Search Results jtf_auth_principals_b

Overview

The JTF_AUTH_PRINCIPALS_B table is a core repository for security principals within the Oracle E-Business Suite CRM Foundation (JTF) module. It serves as the master table for all entities—specifically users and roles—that can be granted permissions within the application's discretionary access control (DAC) framework. Every record in this table represents a unique security identity, which is a fundamental building block for the authorization model. Its primary role is to establish a normalized, central reference point for principals, enabling the complex mapping of users to roles, roles to permissions, and the inheritance of access rights across the CRM architecture.

Key Information Stored

The table's structure is designed to differentiate between user and role principals while maintaining a unified identifier. The most critical columns include the surrogate key JTF_AUTH_PRINCIPAL_ID, which uniquely identifies each principal record. The PRINCIPAL_NAME column holds the unique name of the principal, such as a role name or a username. The IS_USER_FLAG is a decisive indicator; when set to '1' (or 'Y'), it signifies the principal is a user, and the USER_ID column then holds a foreign key reference to the corresponding user in the FND_USER table. If the flag indicates a role, the USER_ID is null. The PRINCIPAL_DESC_ID column links to the translated description of the principal in the JTF_AUTH_PRINCIPALS_TL table.

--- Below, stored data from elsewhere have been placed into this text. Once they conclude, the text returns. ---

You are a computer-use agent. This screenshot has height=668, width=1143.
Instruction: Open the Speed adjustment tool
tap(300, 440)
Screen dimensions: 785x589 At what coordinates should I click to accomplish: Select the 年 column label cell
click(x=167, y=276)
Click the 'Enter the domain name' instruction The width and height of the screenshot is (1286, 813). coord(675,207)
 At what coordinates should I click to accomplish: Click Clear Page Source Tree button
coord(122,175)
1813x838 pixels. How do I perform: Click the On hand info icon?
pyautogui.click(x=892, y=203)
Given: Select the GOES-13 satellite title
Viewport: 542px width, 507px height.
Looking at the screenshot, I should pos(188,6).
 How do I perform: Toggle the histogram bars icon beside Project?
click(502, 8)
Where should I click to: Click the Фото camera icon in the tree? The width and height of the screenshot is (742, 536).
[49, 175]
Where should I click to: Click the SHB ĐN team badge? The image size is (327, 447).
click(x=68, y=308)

Common Use Cases and Queries

This table is central to user authorization and security reporting. Common operational scenarios include querying all roles in the system, identifying which principals are mapped to a specific user, or validating a user's effective access by tracing role memberships. A typical query to list all role principals would be: SELECT principal_name FROM jtf_auth_principals_b WHERE is_user_flag = '0' ORDER BY principal_name;. To find the JTF principal record for a specific EBS user, one would join to FND_USER: SELECT p.principal_name, p.jtf_auth_principal_id FROM jtf_auth_principals_b p, fnd_user u WHERE p.user_id = u.user_id AND p.is_user_flag = '1' AND u.user_name = '&USERNAME';. This table is also frequently joined with mapping tables like JTF_AUTH_PRINCIPAL_MAPS to resolve role hierarchies.

Related Objects

The JTF_AUTH_PRINCIPALS_B table has extensive relationships, acting as a hub for the authorization schema. Key documented foreign key relationships include:

• JTF_AUTH_PRINCIPALS_TL: Joined via PRINCIPAL_DESC_ID for translated descriptions.
• JTF_AUTH_PRINCIPAL_MAPS: Referenced twice, for both the child principal (JTF_AUTH_PRINCIPAL_ID) and the parent principal (JTF_AUTH_PARENT_PRINCIPAL_ID), defining role membership and inheritance.
• JTF_AUTH_ACCT_ROLE_MAPS, JTF_AUTH_READ_PERMS, JTF_AUTH_ROLE_PERMS, JTF_DAC_ROLE_PERM_CRIT: Joined via JTF_AUTH_PRINCIPAL_ID to assign account access, read permissions, role permissions, and permission criteria.
• JTF_UM_SUBSCRIPTIONS_B: Referenced by AUTH_DELEGATION_ROLE_ID for user management delegation roles.
• JTF_UM_SUBSCRIPTION_ROLE & JTF_UM_USERTYPE_ROLE: Joined via PRINCIPAL_NAME for subscription and user type role assignments.

These relationships underscore its critical position in the CRM security infrastructure.